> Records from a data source
************

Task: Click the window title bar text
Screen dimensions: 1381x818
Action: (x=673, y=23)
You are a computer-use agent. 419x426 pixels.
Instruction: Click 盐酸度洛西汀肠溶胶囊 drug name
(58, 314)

************

> Prompt
For each line shown above, write an exact copy.

> The completed task
Task: Click the window title bar text
Screen dimensions: 1381x818
Action: (x=673, y=23)
You are a computer-use agent. 419x426 pixels.
Instruction: Click 盐酸度洛西汀肠溶胶囊 drug name
(58, 314)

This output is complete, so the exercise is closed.